18 thoughts on “Chaddi solidarity

  1. Yo cool momma! You truly practice what you preach. πŸ™‚

    Are you ready to be a teen-mom yet? 4 days left, right?

    PS: You and the Mad Family have been missed ❀ . Hope all is well in your world!

      • OOOOO yes! 2005-2017 would make hikm 12; Ugh, my math is so rusted !

        Here is wishing the BRAT a Very Happy B’day ! Wishing him another year of adventure, fun, love, Good Health and Happiness! God Bless πŸ™‚

  2. So good to see your post MM! As usual, I loved it!
    Chaddi teasing happens at my home also (between the siblings). I find it quite annoying.

    • I try not to get too politically correct. People tease about a sibling found in the garbage can/adopted. Chaddis on show. And so on. None of it is malicious, but if you see if begin to affect the other child, then you’re forced to step in. 😦

  3. This. I want to share this with everyone who advises girls to sit with their legs closed or goes ‘shame shame’ when my toddler runs around without undies.
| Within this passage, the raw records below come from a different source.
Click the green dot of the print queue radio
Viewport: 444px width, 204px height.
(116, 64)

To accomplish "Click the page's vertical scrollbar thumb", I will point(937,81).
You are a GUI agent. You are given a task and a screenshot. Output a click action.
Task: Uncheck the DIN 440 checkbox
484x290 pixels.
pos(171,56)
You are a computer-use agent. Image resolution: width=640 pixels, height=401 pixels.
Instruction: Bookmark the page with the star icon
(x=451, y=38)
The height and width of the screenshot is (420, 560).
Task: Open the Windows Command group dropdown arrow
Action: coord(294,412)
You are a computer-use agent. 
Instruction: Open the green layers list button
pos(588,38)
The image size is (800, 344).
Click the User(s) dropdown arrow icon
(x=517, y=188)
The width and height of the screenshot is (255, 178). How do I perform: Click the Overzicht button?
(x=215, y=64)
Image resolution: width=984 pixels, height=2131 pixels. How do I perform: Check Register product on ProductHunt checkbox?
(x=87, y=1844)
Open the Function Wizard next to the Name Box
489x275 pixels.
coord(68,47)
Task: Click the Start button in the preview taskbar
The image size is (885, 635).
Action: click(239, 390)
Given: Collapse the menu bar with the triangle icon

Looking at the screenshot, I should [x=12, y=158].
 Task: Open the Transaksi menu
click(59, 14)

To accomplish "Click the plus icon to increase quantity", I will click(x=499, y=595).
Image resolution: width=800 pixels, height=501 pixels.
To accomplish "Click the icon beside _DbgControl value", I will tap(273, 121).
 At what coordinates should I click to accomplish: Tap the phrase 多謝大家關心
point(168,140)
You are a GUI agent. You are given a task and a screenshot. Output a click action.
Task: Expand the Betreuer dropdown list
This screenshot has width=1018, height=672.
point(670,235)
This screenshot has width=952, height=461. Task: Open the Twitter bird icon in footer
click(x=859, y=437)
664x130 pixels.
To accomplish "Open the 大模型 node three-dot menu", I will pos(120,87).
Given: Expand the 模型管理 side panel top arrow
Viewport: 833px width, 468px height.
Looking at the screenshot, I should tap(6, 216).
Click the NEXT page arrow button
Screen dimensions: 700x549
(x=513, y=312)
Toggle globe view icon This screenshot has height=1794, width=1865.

  4. Wow! So its been 12 years since I’ve been following your posts. Out here in North America – come summer girls are in tank tops and the teeniest of shorts. Of course some desi moms are aghast especially the FOBs!

  5. wow MM! you practice what you preach sista!! wish I could be as strong as you. Im constantly reminding my teen to sit properly,and not display her undies but i guess i will be doing it with my son too ? where does politeness end and self expression begin??
    Im forever conflicted. where do you draw the line really? while on one hand i strongly feel my teen has the choice to express herself in terms of what she wants to wear, i absolutely hate the clothes that are available for young adult/ teens these days!!
    Arrgghh back to the drawing board now..

  6. I am so glad your blog is still around! I’ve wondered about you off and on the past couple of years. Many times, it’s been your older posts when your children were younger that have rung in my ears as I co-parent my 3- and almost 6- year old.
    I totally see why you would step in if one child’s innocent teasing would cause the other to feel shame. However, I have to mention that as a woman who chose to wear the hijab in her late twenties in the throes of graduate studies, I would hope that we can allow our children to find what manner of clothing or un-clothing feels best to them instead of communicating that one way of being is inferior to the other. My son sees me around the house wearing as little as I want, completely comfortable, and with family in various levels of clothing. He is aware of how I dress when I am out in public and understands that it is something I have chosen for myself. My daughter often streaks around the house and the only reason we are usually chasing her is because we are running late and she needs to get dressed, not because her body is shameful. Point being, I hope you can see that everyone who practices modesty in any way is not necessarily trapped by the patriarchy, and that true freedom to choose should include the freedom to wear whatever you want without fear of judgement.